The European Women's Hockey League, abbreviated EWHL, is an international ice hockey league. Created as the Elite Women's Hockey League in 2004 by the International Ice Hockey Federation (IIHF), the EWHL comprises clubs from several countries in Central Europe and one team from Kazakhstan, and is played in parallel to national championships.

History
The EWHL was created in 2004 on the same principle as the men's ice hockey Interliga. For its first season, the EWHL featured teams from Austria, Hungary, Italy and Slovenia. Teams from additional countries joined the league during the following seasons, including HC Slovan Bratislava from Slovakia in 2005, KHL Grič Zagreb from Croatia in 2006, and HC Slavia Praha from the Czech Republic in 2007. In the 2008–09 season, the Italian and Hungarian teams gave way to two clubs from Germany, OSC Berlin and ESC Planegg. During the 2010–11 and 2011–12 seasons, the Netherlands national team participated in the EWHL. 

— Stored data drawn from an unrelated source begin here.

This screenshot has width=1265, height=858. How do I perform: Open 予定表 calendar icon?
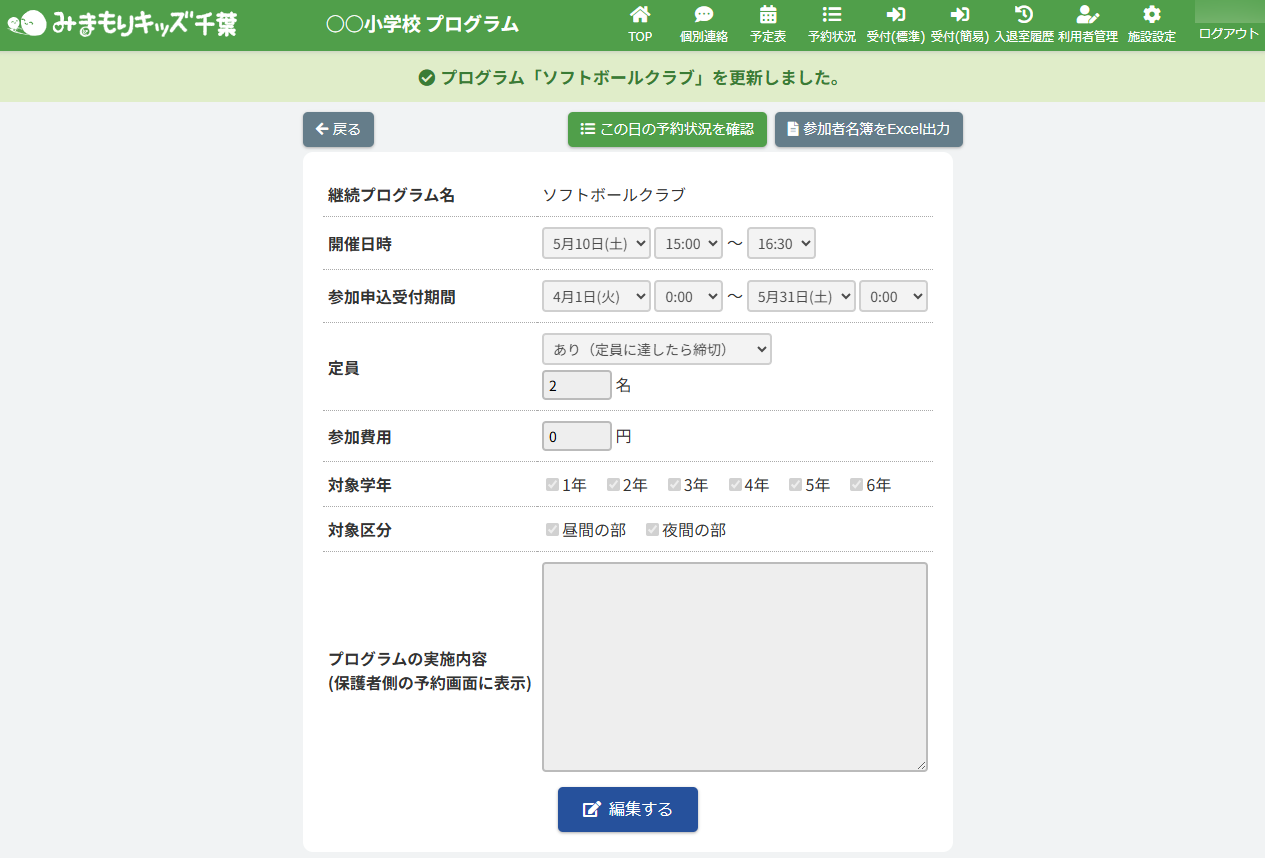[767, 15]
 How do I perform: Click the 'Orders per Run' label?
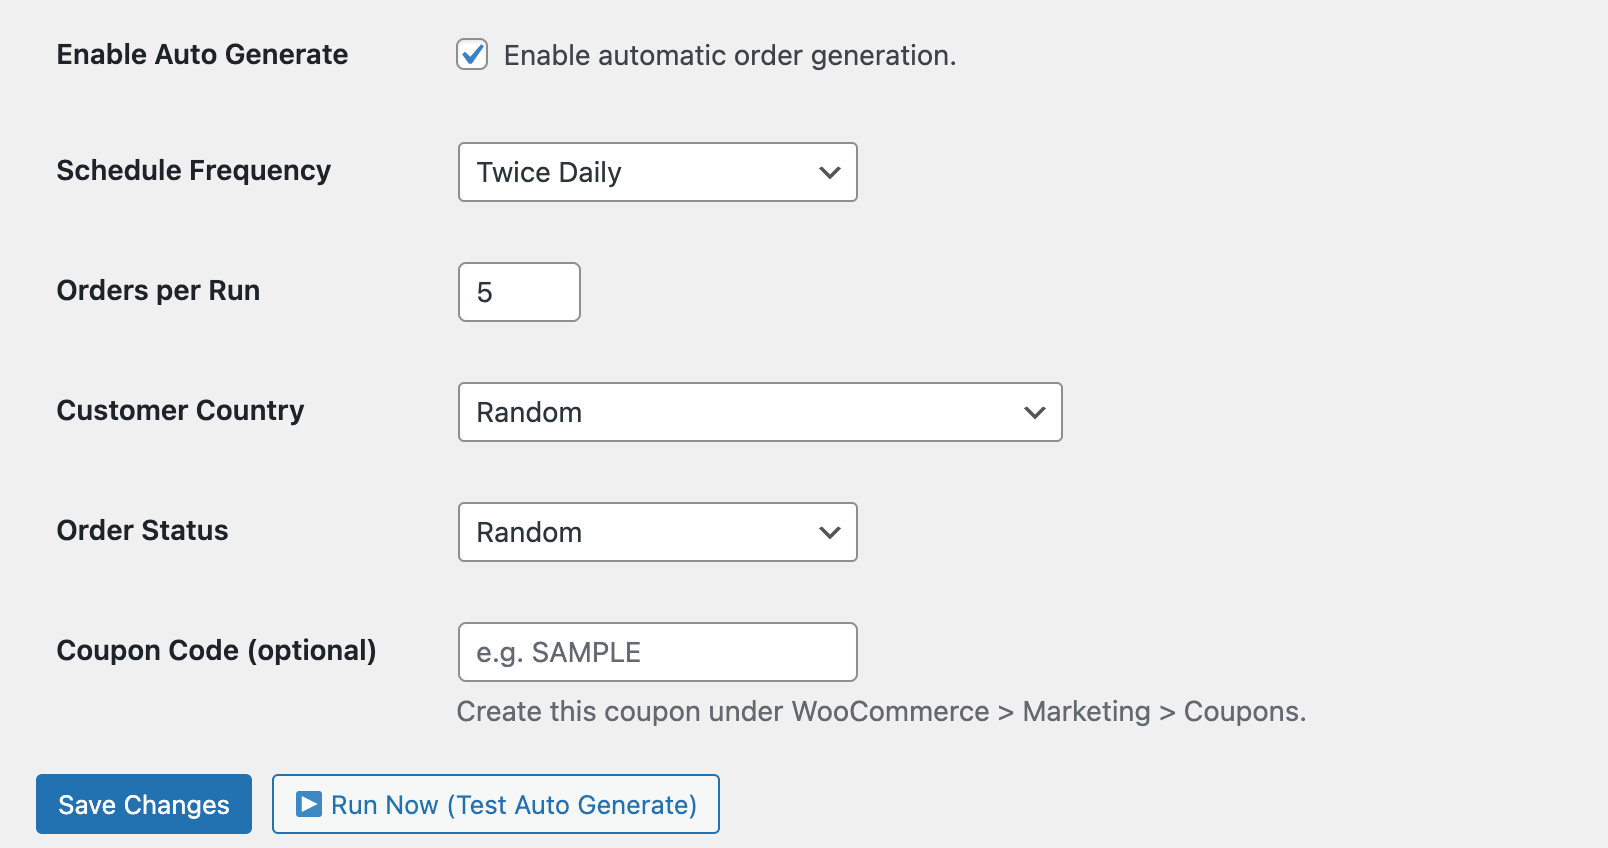point(158,291)
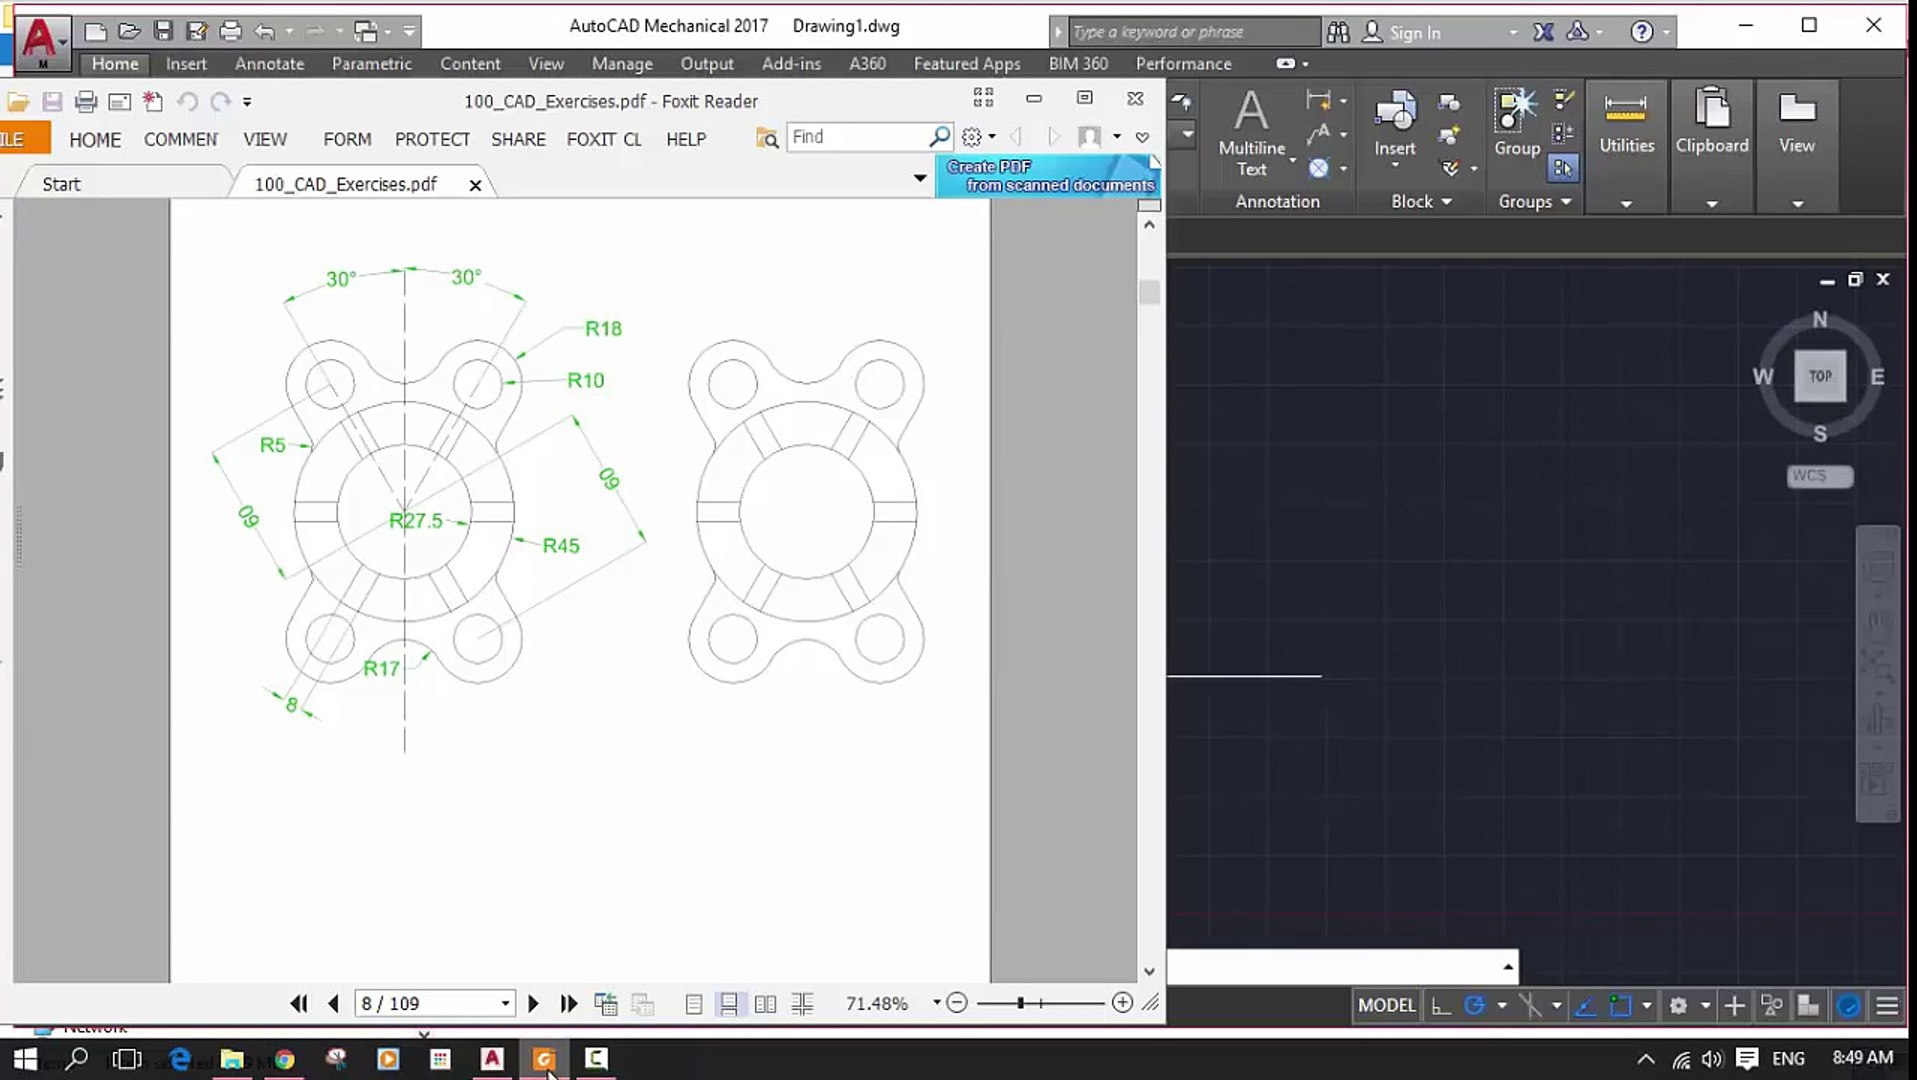Go to next page in Foxit Reader
The height and width of the screenshot is (1080, 1917).
(x=533, y=1003)
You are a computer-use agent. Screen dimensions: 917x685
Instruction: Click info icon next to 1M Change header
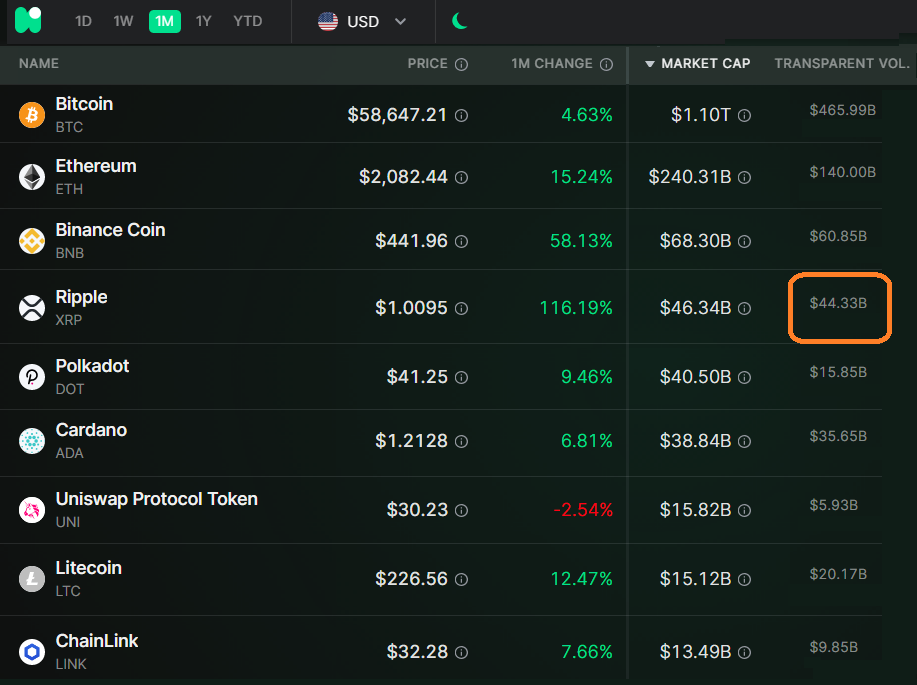pyautogui.click(x=606, y=64)
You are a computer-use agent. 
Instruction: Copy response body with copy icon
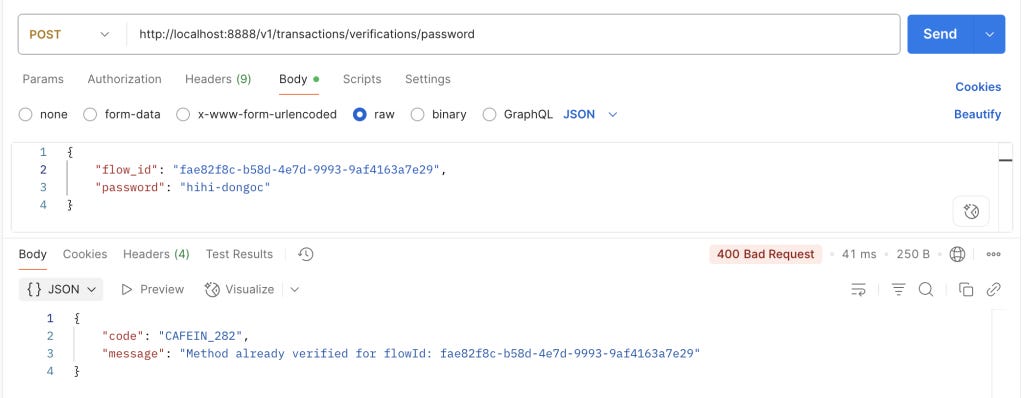coord(966,290)
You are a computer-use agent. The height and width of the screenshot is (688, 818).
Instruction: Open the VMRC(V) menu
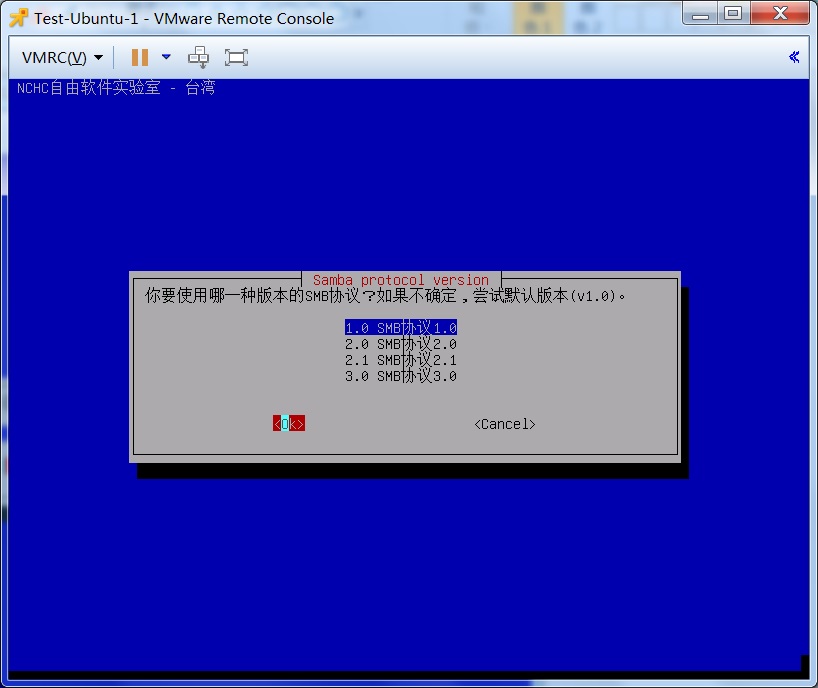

Before the 2019–20 season, the Elite Women's Hockey League was renamed, becoming the European Women's Hockey League to reflect its unique position within European women's ice hockey. Also, the Polish women's national team joined the league in 2019, playing as the Silesia Brackens and later under the name Silesian Metropolis Katowice. The Hungarian team KMH Budapest rejoined the league, and MAC Budapest was added.

The EWHL is mostly played in a championship format with home and away matches, with the exception of the 2005–06 season where the teams were distributed in two regional divisions followed by qualifying rounds. For the 2010–11 season, the regular season was followed by a play-off between the four teams at the top of the league table. 

Though they joined the league in the 2015–16 season, Kazakh team Aisulu Almaty has played only two EWHL games from their home arena, Baluan Sholak Sports Palace in Almaty, due to the significant travel distance. The 2019–20 season provided the first opportunity for Aisulu to play EWHL matches in front of a home crowd, when they hosted the EHV Sabres for a two game series during 19–20 October 2019. 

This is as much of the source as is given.